Decidi então revisitar seus pensamentos, não apenas em busca de frases célebres, mas para tentar compreender como cada um deles sentia e compreendia o vazio, a dúvida e a ausência de garantias que a vida impõe a todos nós, de maneira ou de outra. Em comum, ambos tocavam, ainda que por caminhos opostos, a espinha dorsal da existência: a inquietude diante daquilo que não se pode controlar.
E foi nessa inquietude que percebi algo comum, não apenas aos pensadores, mas a todos nós.
Há quem viva como quem constrói fortalezas: tijolo sobre tijolo de certezas. São pessoas que acreditam que a firmeza do chão vem da previsibilidade, da rotina imune às surpresas, do plano traçado até o último detalhe. Há conforto nisso, sem dúvida. Mas será que há vida?
A verdade é que o mundo não se curva aos nossos mapas. A existência não se presta a ser linha reta, ela é curva, espiral, abismo e voo. Há algo de profundamente inquietante (e, por vezes, belo) em não saber o que vem depois.
Oscar Wilde, sempre encantado pelo ambíguo e pelo imprevisível, dizia que “a certeza é fatal. O que me encanta é a incerteza. A neblina torna as coisas maravilhosas.” E talvez ele tivesse razão: há um mistério vital no que não se vê claramente. A neblina, tão temida por quem anseia pelo controle, pode ser também uma pintura impressionista da realidade: borrada, mas cheia de alma. E não surpreende que o mesmo Wilde tenha escrito: “Viver é a coisa mais rara do mundo. A maioria das pessoas apenas existe.” Para ele, o risco era o combustível da verdadeira experiência e não a ausência dele.

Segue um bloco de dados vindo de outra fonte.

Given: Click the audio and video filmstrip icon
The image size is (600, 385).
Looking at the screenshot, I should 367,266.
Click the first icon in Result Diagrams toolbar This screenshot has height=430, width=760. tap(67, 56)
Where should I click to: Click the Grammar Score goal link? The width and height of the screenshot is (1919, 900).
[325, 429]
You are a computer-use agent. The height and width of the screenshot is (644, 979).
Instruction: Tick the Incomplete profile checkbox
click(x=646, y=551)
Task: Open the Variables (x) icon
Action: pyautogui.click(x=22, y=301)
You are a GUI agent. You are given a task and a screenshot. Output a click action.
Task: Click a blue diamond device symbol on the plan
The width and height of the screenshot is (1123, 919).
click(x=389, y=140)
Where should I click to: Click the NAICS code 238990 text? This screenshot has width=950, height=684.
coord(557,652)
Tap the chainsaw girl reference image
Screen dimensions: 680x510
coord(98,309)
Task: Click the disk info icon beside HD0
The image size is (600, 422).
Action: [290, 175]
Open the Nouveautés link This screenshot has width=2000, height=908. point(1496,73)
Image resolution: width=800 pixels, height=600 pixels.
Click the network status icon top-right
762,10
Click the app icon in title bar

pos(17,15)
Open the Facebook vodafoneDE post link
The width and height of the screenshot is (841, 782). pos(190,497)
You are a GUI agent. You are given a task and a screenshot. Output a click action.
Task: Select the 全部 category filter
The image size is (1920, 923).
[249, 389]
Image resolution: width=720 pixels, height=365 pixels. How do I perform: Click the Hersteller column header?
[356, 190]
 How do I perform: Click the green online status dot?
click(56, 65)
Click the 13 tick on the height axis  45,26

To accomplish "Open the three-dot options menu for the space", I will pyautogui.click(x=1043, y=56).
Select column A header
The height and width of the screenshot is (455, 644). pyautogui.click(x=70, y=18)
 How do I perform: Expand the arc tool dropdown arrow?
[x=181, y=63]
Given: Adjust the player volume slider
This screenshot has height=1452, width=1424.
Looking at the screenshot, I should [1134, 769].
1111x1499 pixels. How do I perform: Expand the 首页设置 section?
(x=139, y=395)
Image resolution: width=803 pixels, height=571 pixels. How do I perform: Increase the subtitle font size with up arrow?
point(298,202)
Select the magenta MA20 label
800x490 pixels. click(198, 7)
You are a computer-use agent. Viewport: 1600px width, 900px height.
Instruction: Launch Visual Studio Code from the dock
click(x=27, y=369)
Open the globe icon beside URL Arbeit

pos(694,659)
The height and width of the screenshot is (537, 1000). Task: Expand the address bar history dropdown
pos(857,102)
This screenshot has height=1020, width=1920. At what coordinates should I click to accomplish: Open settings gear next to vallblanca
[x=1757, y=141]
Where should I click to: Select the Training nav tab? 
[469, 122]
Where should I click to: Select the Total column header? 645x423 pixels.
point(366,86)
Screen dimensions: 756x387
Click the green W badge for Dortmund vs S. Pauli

Nem todos, no entanto, conseguem habitar o não saber. Pascal, em um lampejo de espantosa lucidez, descreveu o ser humano como um talo frágil, que se dobra com o vento, mas que pensa. Sua frase mais célebre ecoa ainda hoje: “O homem não é senão um caniço, o mais fraco da natureza; mas é um caniço pensante.” Essa consciência da própria fragilidade o fez desconfiar do barulho do mundo. Em outra ocasião, afirmou: “A infelicidade dos homens provém de uma única coisa: não saberem permanecer em repouso dentro de um quarto.” Sua visão não era niilista, mas profundamente perturbada pela agitação da alma humana diante do silêncio do infinito.
A certeza paralisa. A incerteza movimenta.
Toda criação nasce do “talvez”. A arte, o amor, a ciência, os encontros inesperados, todos eles surgem onde não havia promessa, apenas possibilidade. A certeza quer controle. A incerteza convida ao risco e é do risco que brota o que é genuinamente humano.
Mas aqui cabe uma pausa. Uma suspeita, quase um incômodo.
Talvez quem defenda o encanto da neblina seja, na verdade, alguém que nunca teve a luz inteira do dia. Talvez Wilde tenha elogiado o vago porque o nítido o rejeitou. E talvez eu mesmo, ao escrever tudo isso, esteja tentando transformar minha própria desorientação em beleza, porque o contrário seria enlouquecedor.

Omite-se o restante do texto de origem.